L’émergence de nouveaux variants reste un sujet de préoccupation

L’émergence de nouveaux variants reste un sujet de préoccupation
Crédit photo : GARO/PHANIE

L’urgence à faire face au Covid a amené à utiliser en ambulatoire des molécules ayant fait leurs preuves contre d’autres infections virales afin de limiter hospitalisations et de décès chez les personnes à haut risque de Covid-19 sévère. Mais y a-t-il encore des indications, et lesquelles, dans le contexte actuel ?

Quels patients traiter en phase aiguë ?

Dans la prévention des formes sévères du Covid, les anticorps monoclonaux (mAbs) ont rapidement montré leurs limites et ne sont plus autorisés aujourd’hui. Mais on dispose toujours d’antiviraux comme le remdesivir, le nirmatrelvir/ritonavir, le molnupiravir et le plasma de convalescents dans certaines populations. Cependant, le recours à ces traitements reste complexe, du fait d’interactions médicamenteuses, de contre-indications, etc.

Actuellement, sont recommandés le nirmatrelvir/ritonavir — contre-indiqué en cas d’insuffisance rénale ou hépatique avancées, susceptible d’interactions médicamenteuses et responsable d’une dysgueusie — ou le remdesivir — contre-indiqué en cas d’insuffisance rénale et nécessitant trois injections IV par jour. Ces deux molécules peuvent être prescrites pendant la grossesse. Le molnupiravir est une alternative, mais son efficacité est plus faible, il s’associe à un risque osseux et cartilagineux et il est contre-indiqué pendant la grossesse.

« Dans le contexte actuel de vaccinations, d’infections antérieures et de baisse des taux d’hospitalisation et de mortalité, il est indispensable de rediscuter la place des thérapies antivirales dans le Covid-19 léger à modéré », explique la Dr Kara Chew (Los Angeles, Californie).

Le nirmatrelvir/ritonavir a fait la preuve de son efficacité chez les personnes âgées à haut risque, y compris après vaccination complète, ou non complète, et chez ceux ayant déjà été infectés.
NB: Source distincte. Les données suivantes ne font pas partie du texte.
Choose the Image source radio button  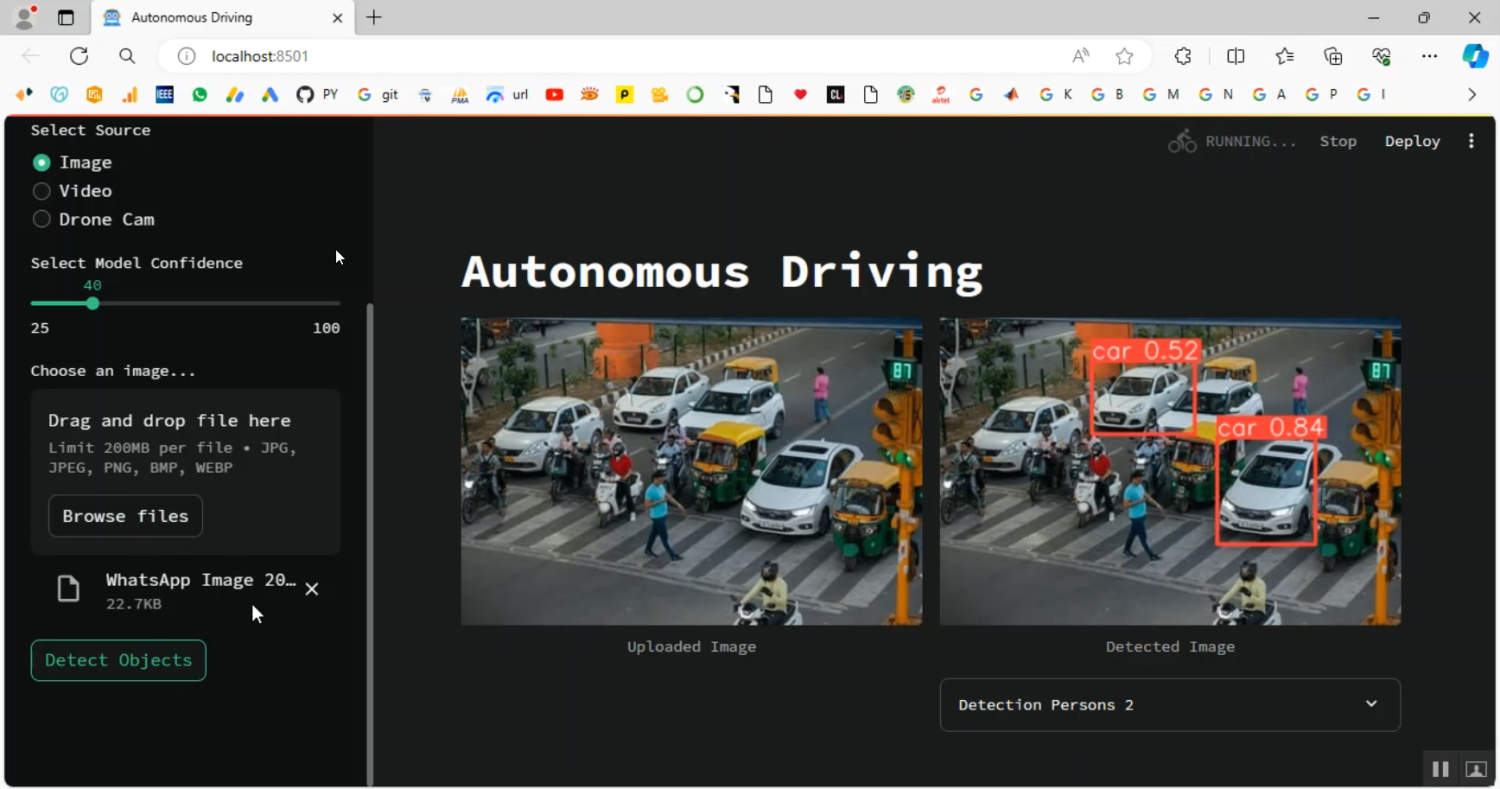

Une étude menée chez près de 700 000 personnes aux États-Unis d’avril à septembre 2022 a montré qu’il réduisait de 40 à 60 % le risque d’hospitalisation chez les plus de 50 ans, ainsi que chez les 18/50 ans avec comorbidités, mais les plus vulnérables socialement étaient ceux qui en bénéficiaient le moins !

Chez les immunodéprimés, le molnupiravir a prouvé son efficacité et sa tolérance, mais il est mutagène.

Par ailleurs, si ces trois traitements réduisent la durée de la phase aiguë, ils n’ont aucun effet sur le rebond symptomatique ou viral, ni sur la survenue d’un Covid long.

Un développement toujours actif

Quant au sérum de patient convalescent, il réduit de 48 à 54 % les formes sévères chez les immunodéprimés pour les variants Alpha ou pré-Alpha, mais il n’y a pas de consensus sur les doses et la fréquence d’administration.

Parmi les multiples molécules en développement, l’ensitrelvir a montré, dans une étude de phase 3 chez des patients à risque dont plus de 90 % vaccinés, qu’il diminue la durée des symptômes et probablement le nombre de Covid longs.

L’interféron pégylé, administré de façon précoce par voie sous-cutanée, réduit de moitié les hospitalisations chez les personnes à haut risque, vs. placebo.

« Même si on assiste actuellement à une forte réduction des hospitalisations et des décès, le traitement du covid aigu reste efficace pour prévenir les formes sévères chez les plus âgés et ceux qui ont comorbidités, y compris s’ils sont vaccinés. L’enjeu est surtout de faciliter l’accès à ceux qui en ont le plus besoin », prévient l’infectiologue.

Méfiance sur le rebond viral

Le rebond viral, dans les cinq jours à la fin d’un traitement, est un sujet de préoccupation ; il s’observe aussi pendant, ou après, des infections par d’autres virus. Il a été constaté qu’un rebond viral, ou symptomatique (l’association des deux restant rare), a lieu également dans les Covid non traités, et en particulier chez les patients immunodéprimés.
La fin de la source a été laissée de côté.